Exercise prompt ▸ Restate the following entries exactly. Keep the pictures out.

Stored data
== Segment start ==

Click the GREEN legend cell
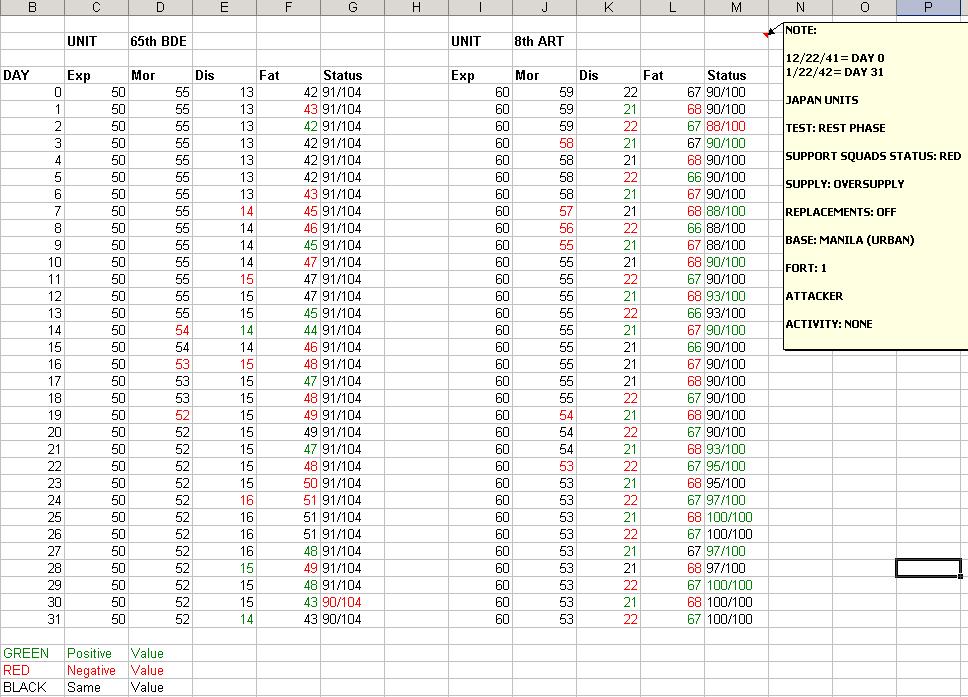 tap(32, 653)
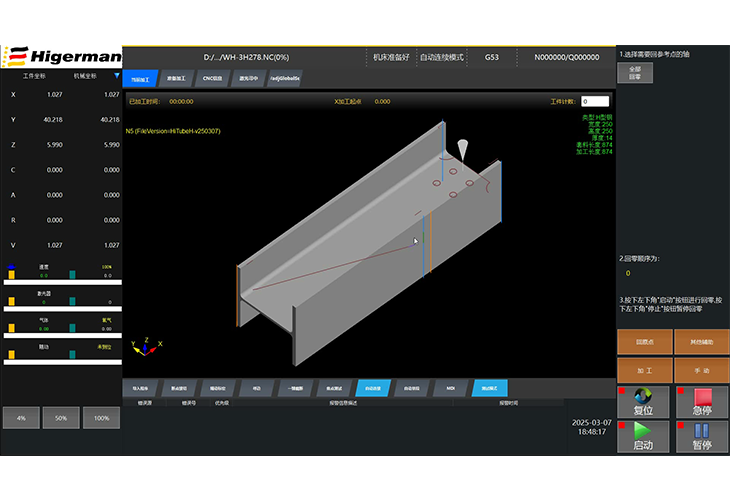Click the Higerman logo

pos(61,56)
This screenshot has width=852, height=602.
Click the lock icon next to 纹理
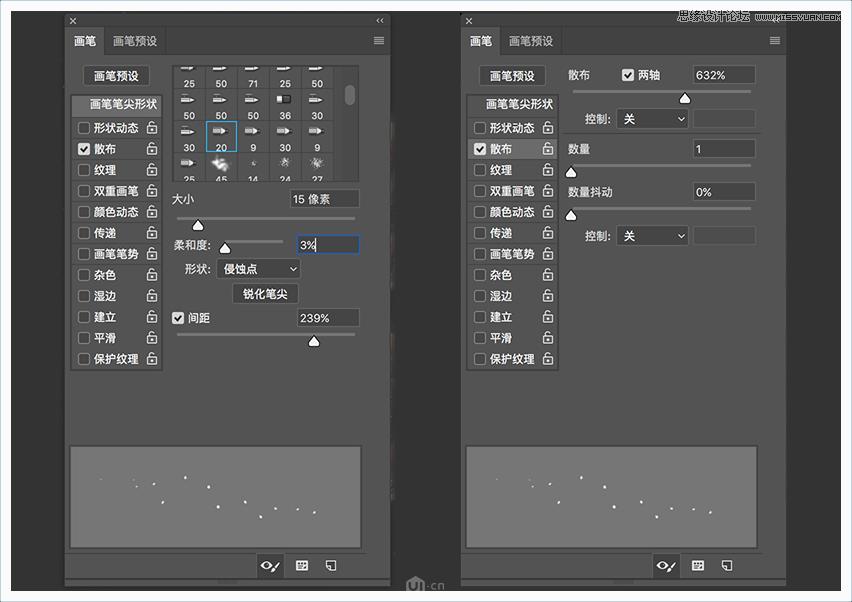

== Segment end ==

Response ▸
Click the GREEN legend cell
 tap(32, 653)
Click the Higerman logo

pos(61,56)
This screenshot has width=852, height=602.
Click the lock icon next to 纹理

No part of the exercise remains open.